It makes sense only in limited circumstances.
One of the more interesting features of domain marketplace Sedo is the ability to push a domain name to an auction if you receive an offer on the domain.
Let’s say you’re negotiating with someone for example.com. They offered $100 and you asked for $2,000. You negotiate until they get to $1,000. You decide you’ll sell it for that much but want to see if there are other interested parties. By pushing it to auction, it will be listed in Sedo’s auctions with a starting bid of $1,000. If no one else bids then it will sell to the person you were originally negotiating with.
This is a somewhat controversial mechanism. If an end user negotiates to buy a domain, they will probably be surprised if they are suddenly in a public auction.
Nevertheless, this can be an effective way to extract more money out of liquid domains. It might make sense when you’re selling a domain that could be purchased by a domain investor (and the price is a domain investor price). It also makes sense if you’re received prior offers on the domain; Sedo will notify the inquirers that it’s now on auction. But it doesn’t make much sense for domains that lack broad appeal that have end user bids.
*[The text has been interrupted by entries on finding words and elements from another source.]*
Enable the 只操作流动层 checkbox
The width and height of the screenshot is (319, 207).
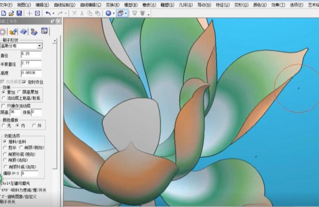(4, 106)
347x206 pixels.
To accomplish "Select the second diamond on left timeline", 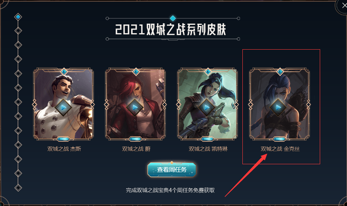I will point(18,30).
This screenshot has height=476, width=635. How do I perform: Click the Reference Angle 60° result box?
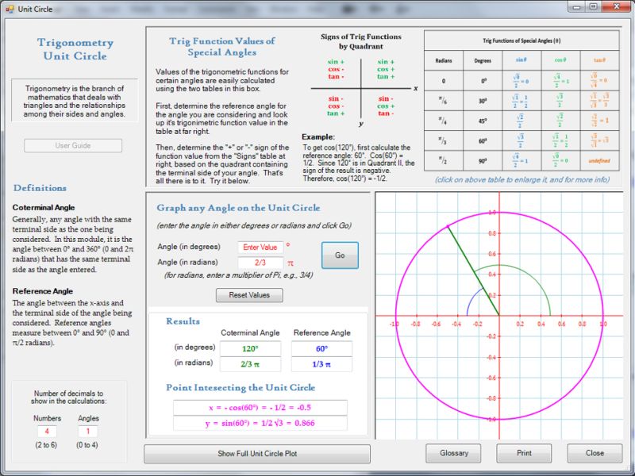click(323, 349)
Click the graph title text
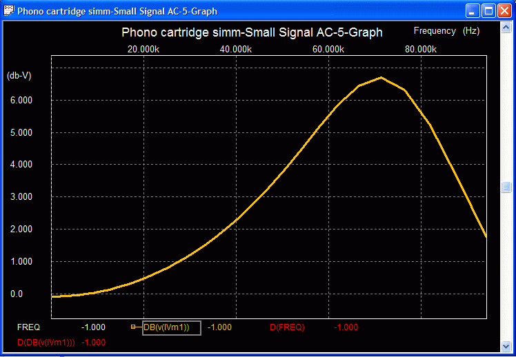 (252, 32)
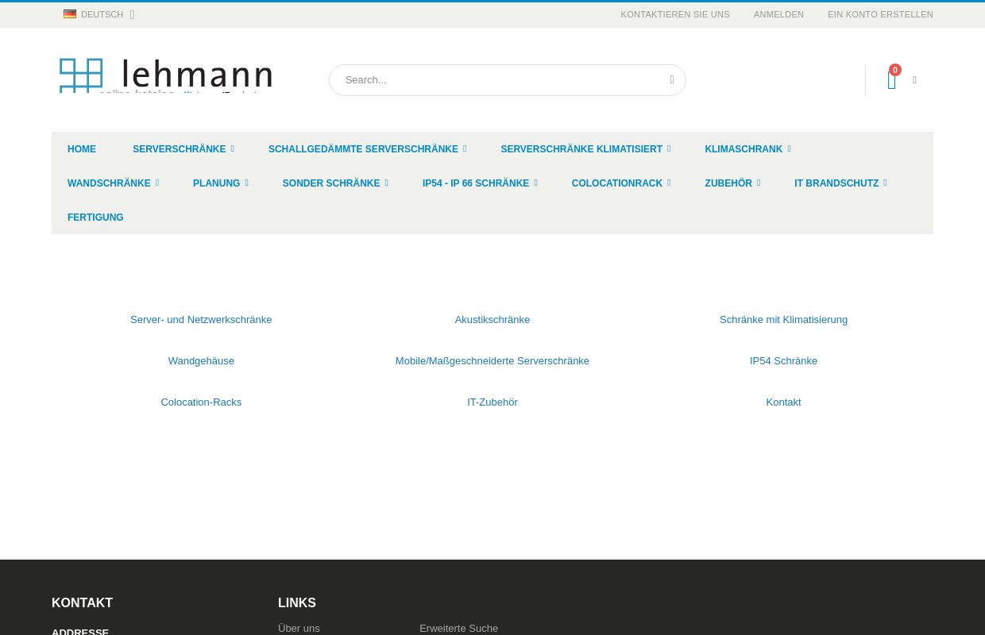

Reviewing Sedo auctions this morning, there are a couple where I don’t think the owner should have pushed them to auction: Kanabi.com at $10,000 and PetClassifieds.com at $12,000.
While it’s possible someone could swoop in and bid, I doubt any domain investors will. Maybe, just maybe, someone interested in the domain will type it in, see it’s on auction, and place a bid. But if I were the domain seller, I would have just accepted the offer and closed the deal before adding friction to the process.
Fat Anon says
Sedo makes no sense at all. The only use case is Sedo MLS, when desired price + Sedo fee < 50,000.
Michel Payette says
I did it and lost $15,000. Sedo ain’t worth crap!
Data Glasses says
So you’re blaming Sedo for you not accepting an offer?
Bob Parry says
I can quite see your whole point. That’s why I only use my asking & minimum prices with my Sedo offer pages when selling my domains via Twitter. If that asking price is reached I would accept it straight way just like ‘Buy It Now’ but if only minimum offer is received then I would consider carefully whether to accept it or lower my asking price first before pushing the domain to auction at Sedo. On the other hand, I once received a minimum offer of $499 but luckily managed to get $1,050 through this auction!